■ **Records supplied**
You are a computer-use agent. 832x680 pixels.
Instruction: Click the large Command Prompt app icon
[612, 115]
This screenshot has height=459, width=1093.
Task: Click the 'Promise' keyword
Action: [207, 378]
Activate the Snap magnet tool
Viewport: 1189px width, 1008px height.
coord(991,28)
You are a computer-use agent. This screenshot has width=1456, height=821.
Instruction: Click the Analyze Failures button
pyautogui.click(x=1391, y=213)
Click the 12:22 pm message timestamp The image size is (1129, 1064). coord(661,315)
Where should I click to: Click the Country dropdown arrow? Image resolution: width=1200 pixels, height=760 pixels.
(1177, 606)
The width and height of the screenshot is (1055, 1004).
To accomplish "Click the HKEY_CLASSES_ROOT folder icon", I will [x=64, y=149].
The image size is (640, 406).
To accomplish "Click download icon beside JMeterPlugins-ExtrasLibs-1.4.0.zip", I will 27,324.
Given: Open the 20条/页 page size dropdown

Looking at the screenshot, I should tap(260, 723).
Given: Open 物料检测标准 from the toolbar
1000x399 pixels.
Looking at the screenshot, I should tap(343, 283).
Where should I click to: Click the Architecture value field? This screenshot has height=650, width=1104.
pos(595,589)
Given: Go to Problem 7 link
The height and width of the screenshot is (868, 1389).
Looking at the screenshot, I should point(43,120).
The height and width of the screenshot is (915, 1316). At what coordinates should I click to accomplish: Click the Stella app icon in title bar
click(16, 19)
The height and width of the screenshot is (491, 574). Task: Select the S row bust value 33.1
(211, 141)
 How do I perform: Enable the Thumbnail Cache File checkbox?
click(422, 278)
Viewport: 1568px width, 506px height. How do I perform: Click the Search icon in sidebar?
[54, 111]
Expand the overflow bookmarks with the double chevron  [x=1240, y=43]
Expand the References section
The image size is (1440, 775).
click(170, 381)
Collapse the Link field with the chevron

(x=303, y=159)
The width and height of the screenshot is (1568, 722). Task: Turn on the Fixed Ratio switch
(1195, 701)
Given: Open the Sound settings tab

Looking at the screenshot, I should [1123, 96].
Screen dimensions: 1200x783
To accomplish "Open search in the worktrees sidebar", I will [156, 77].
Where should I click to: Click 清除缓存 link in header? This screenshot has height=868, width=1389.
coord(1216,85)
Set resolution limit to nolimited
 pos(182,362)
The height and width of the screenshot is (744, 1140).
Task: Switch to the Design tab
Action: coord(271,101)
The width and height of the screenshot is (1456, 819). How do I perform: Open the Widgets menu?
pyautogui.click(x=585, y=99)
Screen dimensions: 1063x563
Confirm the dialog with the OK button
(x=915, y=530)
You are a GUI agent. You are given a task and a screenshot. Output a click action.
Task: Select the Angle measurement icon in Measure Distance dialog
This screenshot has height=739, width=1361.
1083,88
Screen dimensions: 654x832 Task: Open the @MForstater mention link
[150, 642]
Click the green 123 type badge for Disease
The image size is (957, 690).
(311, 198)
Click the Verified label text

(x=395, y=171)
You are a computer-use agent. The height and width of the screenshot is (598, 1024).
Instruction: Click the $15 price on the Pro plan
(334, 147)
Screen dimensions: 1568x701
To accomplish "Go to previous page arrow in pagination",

■ **What you will do**
Copy all of the records above line for line, with no changes.

■ **Result**
You are a computer-use agent. 832x680 pixels.
Instruction: Click the large Command Prompt app icon
[612, 115]
This screenshot has height=459, width=1093.
Task: Click the 'Promise' keyword
Action: [207, 378]
Activate the Snap magnet tool
Viewport: 1189px width, 1008px height.
coord(991,28)
You are a computer-use agent. This screenshot has width=1456, height=821.
Instruction: Click the Analyze Failures button
pyautogui.click(x=1391, y=213)
Click the 12:22 pm message timestamp The image size is (1129, 1064). coord(661,315)
Where should I click to: Click the Country dropdown arrow? Image resolution: width=1200 pixels, height=760 pixels.
(1177, 606)
The width and height of the screenshot is (1055, 1004).
To accomplish "Click the HKEY_CLASSES_ROOT folder icon", I will [x=64, y=149].
The image size is (640, 406).
To accomplish "Click download icon beside JMeterPlugins-ExtrasLibs-1.4.0.zip", I will 27,324.
Given: Open the 20条/页 page size dropdown

Looking at the screenshot, I should tap(260, 723).
Given: Open 物料检测标准 from the toolbar
1000x399 pixels.
Looking at the screenshot, I should tap(343, 283).
Where should I click to: Click the Architecture value field? This screenshot has height=650, width=1104.
pos(595,589)
Given: Go to Problem 7 link
The height and width of the screenshot is (868, 1389).
Looking at the screenshot, I should point(43,120).
The height and width of the screenshot is (915, 1316). At what coordinates should I click to accomplish: Click the Stella app icon in title bar
click(16, 19)
The height and width of the screenshot is (491, 574). Task: Select the S row bust value 33.1
(211, 141)
 How do I perform: Enable the Thumbnail Cache File checkbox?
click(422, 278)
Viewport: 1568px width, 506px height. How do I perform: Click the Search icon in sidebar?
[54, 111]
Expand the overflow bookmarks with the double chevron  [x=1240, y=43]
Expand the References section
The image size is (1440, 775).
click(170, 381)
Collapse the Link field with the chevron

(x=303, y=159)
The width and height of the screenshot is (1568, 722). Task: Turn on the Fixed Ratio switch
(1195, 701)
Given: Open the Sound settings tab

Looking at the screenshot, I should [1123, 96].
Screen dimensions: 1200x783
To accomplish "Open search in the worktrees sidebar", I will [156, 77].
Where should I click to: Click 清除缓存 link in header? This screenshot has height=868, width=1389.
coord(1216,85)
Set resolution limit to nolimited
 pos(182,362)
The height and width of the screenshot is (744, 1140).
Task: Switch to the Design tab
Action: coord(271,101)
The width and height of the screenshot is (1456, 819). How do I perform: Open the Widgets menu?
pyautogui.click(x=585, y=99)
Screen dimensions: 1063x563
Confirm the dialog with the OK button
(x=915, y=530)
You are a GUI agent. You are given a task and a screenshot. Output a click action.
Task: Select the Angle measurement icon in Measure Distance dialog
This screenshot has height=739, width=1361.
1083,88
Screen dimensions: 654x832 Task: Open the @MForstater mention link
[150, 642]
Click the green 123 type badge for Disease
The image size is (957, 690).
(311, 198)
Click the Verified label text

(x=395, y=171)
You are a computer-use agent. The height and width of the screenshot is (598, 1024).
Instruction: Click the $15 price on the Pro plan
(334, 147)
Screen dimensions: 1568x701
To accomplish "Go to previous page arrow in pagination",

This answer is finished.